14/05/2008

I'm Making This Empirical!

I earlier wrote:

I have not crunched the numbers on this but am pretty sure that holding [football] player quality [...] constant, players on lower-quality teams commit more fouls due to a) weaker teams having possession of the ball less often combined with b) players being much more likely to commit a foul when their team is not in possession.
Another reason to suspect this is that players may sometimes commit fouls because they're frustrated about losing.

I now have crunched some numbers on this. Via EPL Talk I found the English Premier League's fair play table for the season just finished (which, for some reason, does not include data for the last two days). It contains a substatistic for red and yellow cards received (higher values mean less cards received; yes, I've counter-checked that). Although the score could theoretically vary between 0 and 360, the actual minimum and maximum are 271 and 313, respectively. Not holding player quality constant, I related it to the amount of points the clubs gained last season.

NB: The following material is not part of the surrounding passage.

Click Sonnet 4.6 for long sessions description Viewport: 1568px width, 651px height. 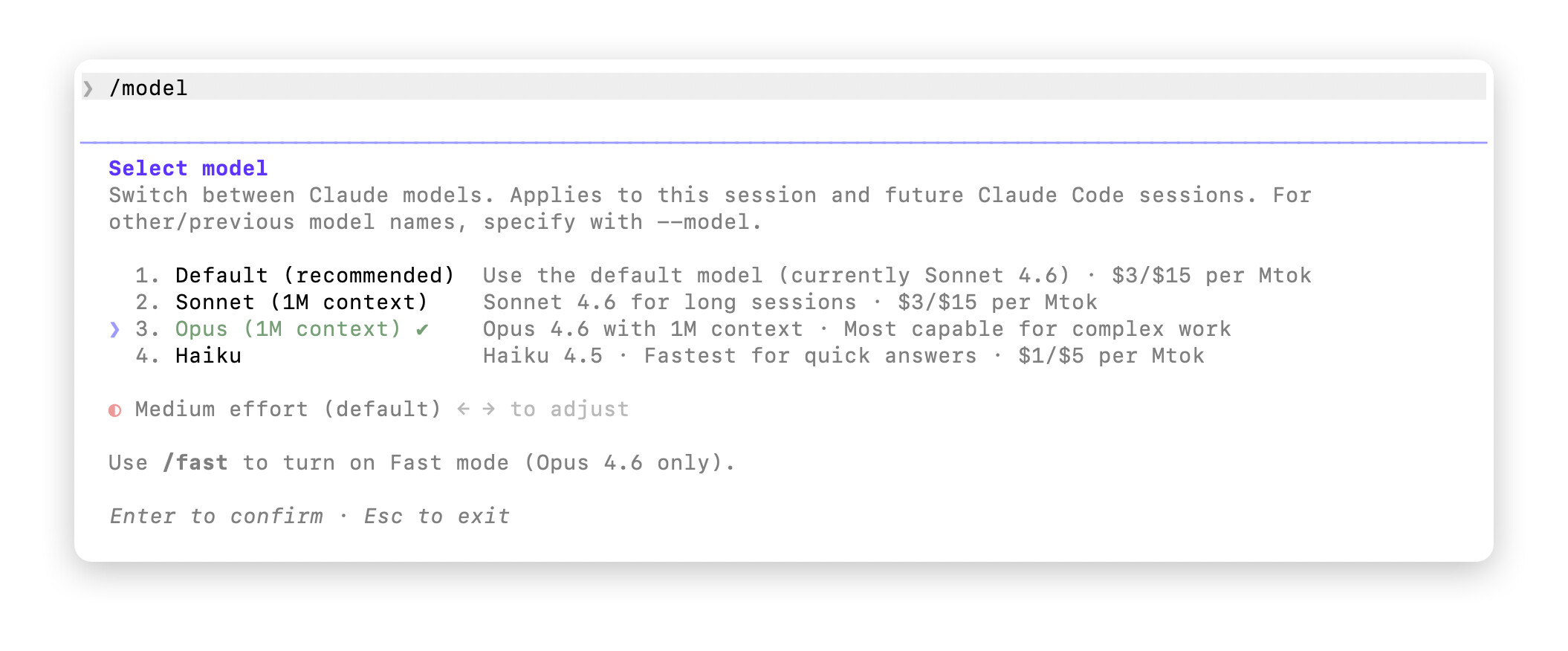790,302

It turns out that the correlation between the "card score" and points is .365 - not spectacular, but noteworthy. If you run a linear OLS regression, you get the following equation:

FAIR PLAY SCORE = 283.281 + .211*POINTS

R-squared is .134; in other words, there is a lot left to explain. Both calculations are not statistically significant at conventional levels (p = .113). This isn't too surprising given a sample size of 20, but it also means you shouldn't put too much faith in the generalizability of the results.

Even so, this is some evidence that my previous intuition was correct. Not that I think you should kneel down and hail me; nine out of ten football fans would probably have told you the same.